EXERCISE BRIEF
Turn every line of the entries below into a JSON list of strings, one string per line, and leave out the blank lines.

RECORDED INFORMATION
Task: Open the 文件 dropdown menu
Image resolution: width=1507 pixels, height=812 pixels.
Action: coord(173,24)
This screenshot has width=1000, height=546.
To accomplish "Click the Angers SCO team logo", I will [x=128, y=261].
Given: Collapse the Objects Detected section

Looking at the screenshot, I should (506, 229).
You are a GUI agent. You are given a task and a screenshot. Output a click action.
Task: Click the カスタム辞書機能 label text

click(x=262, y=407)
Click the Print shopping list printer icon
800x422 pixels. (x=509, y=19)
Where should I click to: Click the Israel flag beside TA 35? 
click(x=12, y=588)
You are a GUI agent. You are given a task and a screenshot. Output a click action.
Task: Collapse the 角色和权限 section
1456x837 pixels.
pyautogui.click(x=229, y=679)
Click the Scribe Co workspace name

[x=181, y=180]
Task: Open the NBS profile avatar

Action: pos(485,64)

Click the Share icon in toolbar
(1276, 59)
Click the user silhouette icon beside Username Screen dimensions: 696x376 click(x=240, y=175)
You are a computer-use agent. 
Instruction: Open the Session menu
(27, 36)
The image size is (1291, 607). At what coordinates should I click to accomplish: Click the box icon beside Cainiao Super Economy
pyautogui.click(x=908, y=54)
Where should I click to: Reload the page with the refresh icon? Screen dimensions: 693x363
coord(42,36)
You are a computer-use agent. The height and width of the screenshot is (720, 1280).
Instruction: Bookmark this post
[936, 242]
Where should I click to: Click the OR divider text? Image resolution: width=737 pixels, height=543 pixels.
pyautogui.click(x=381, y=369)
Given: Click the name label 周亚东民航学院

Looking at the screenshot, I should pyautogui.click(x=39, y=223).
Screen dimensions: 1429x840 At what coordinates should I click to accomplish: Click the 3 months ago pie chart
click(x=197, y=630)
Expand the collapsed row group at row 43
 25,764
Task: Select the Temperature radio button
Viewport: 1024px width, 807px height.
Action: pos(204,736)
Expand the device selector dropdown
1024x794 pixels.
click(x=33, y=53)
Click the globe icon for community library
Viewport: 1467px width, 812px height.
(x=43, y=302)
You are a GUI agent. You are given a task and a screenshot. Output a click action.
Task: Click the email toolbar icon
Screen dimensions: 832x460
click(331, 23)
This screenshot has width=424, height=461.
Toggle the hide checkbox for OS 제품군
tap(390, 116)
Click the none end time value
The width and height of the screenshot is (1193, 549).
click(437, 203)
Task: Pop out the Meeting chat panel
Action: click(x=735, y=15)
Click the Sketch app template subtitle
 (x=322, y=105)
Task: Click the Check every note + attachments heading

FULL SOLUTION
[
  "Task: Open the 文件 dropdown menu",
  "Image resolution: width=1507 pixels, height=812 pixels.",
  "Action: coord(173,24)",
  "This screenshot has width=1000, height=546.",
  "To accomplish \"Click the Angers SCO team logo\", I will [x=128, y=261].",
  "Given: Collapse the Objects Detected section",
  "Looking at the screenshot, I should (506, 229).",
  "You are a GUI agent. You are given a task and a screenshot. Output a click action.",
  "Task: Click the カスタム辞書機能 label text",
  "click(x=262, y=407)",
  "Click the Print shopping list printer icon",
  "800x422 pixels. (x=509, y=19)",
  "Where should I click to: Click the Israel flag beside TA 35? ",
  "click(x=12, y=588)",
  "You are a GUI agent. You are given a task and a screenshot. Output a click action.",
  "Task: Collapse the 角色和权限 section",
  "1456x837 pixels.",
  "pyautogui.click(x=229, y=679)",
  "Click the Scribe Co workspace name",
  "[x=181, y=180]",
  "Task: Open the NBS profile avatar",
  "Action: pos(485,64)",
  "Click the Share icon in toolbar",
  "(1276, 59)",
  "Click the user silhouette icon beside Username Screen dimensions: 696x376 click(x=240, y=175)",
  "You are a computer-use agent. ",
  "Instruction: Open the Session menu",
  "(27, 36)",
  "The image size is (1291, 607). At what coordinates should I click to accomplish: Click the box icon beside Cainiao Super Economy",
  "pyautogui.click(x=908, y=54)",
  "Where should I click to: Reload the page with the refresh icon? Screen dimensions: 693x363",
  "coord(42,36)",
  "You are a computer-use agent. The height and width of the screenshot is (720, 1280).",
  "Instruction: Bookmark this post",
  "[936, 242]",
  "Where should I click to: Click the OR divider text? Image resolution: width=737 pixels, height=543 pixels.",
  "pyautogui.click(x=381, y=369)",
  "Given: Click the name label 周亚东民航学院",
  "Looking at the screenshot, I should pyautogui.click(x=39, y=223).",
  "Screen dimensions: 1429x840 At what coordinates should I click to accomplish: Click the 3 months ago pie chart",
  "click(x=197, y=630)",
  "Expand the collapsed row group at row 43",
  " 25,764",
  "Task: Select the Temperature radio button",
  "Viewport: 1024px width, 807px height.",
  "Action: pos(204,736)",
  "Expand the device selector dropdown",
  "1024x794 pixels.",
  "click(x=33, y=53)",
  "Click the globe icon for community library",
  "Viewport: 1467px width, 812px height.",
  "(x=43, y=302)",
  "You are a GUI agent. You are given a task and a screenshot. Output a click action.",
  "Task: Click the email toolbar icon",
  "Screen dimensions: 832x460",
  "click(331, 23)",
  "This screenshot has width=424, height=461.",
  "Toggle the hide checkbox for OS 제품군",
  "tap(390, 116)",
  "Click the none end time value",
  "The width and height of the screenshot is (1193, 549).",
  "click(437, 203)",
  "Task: Pop out the Meeting chat panel",
  "Action: click(x=735, y=15)",
  "Click the Sketch app template subtitle",
  " (x=322, y=105)",
  "Task: Click the Check every note + attachments heading"
]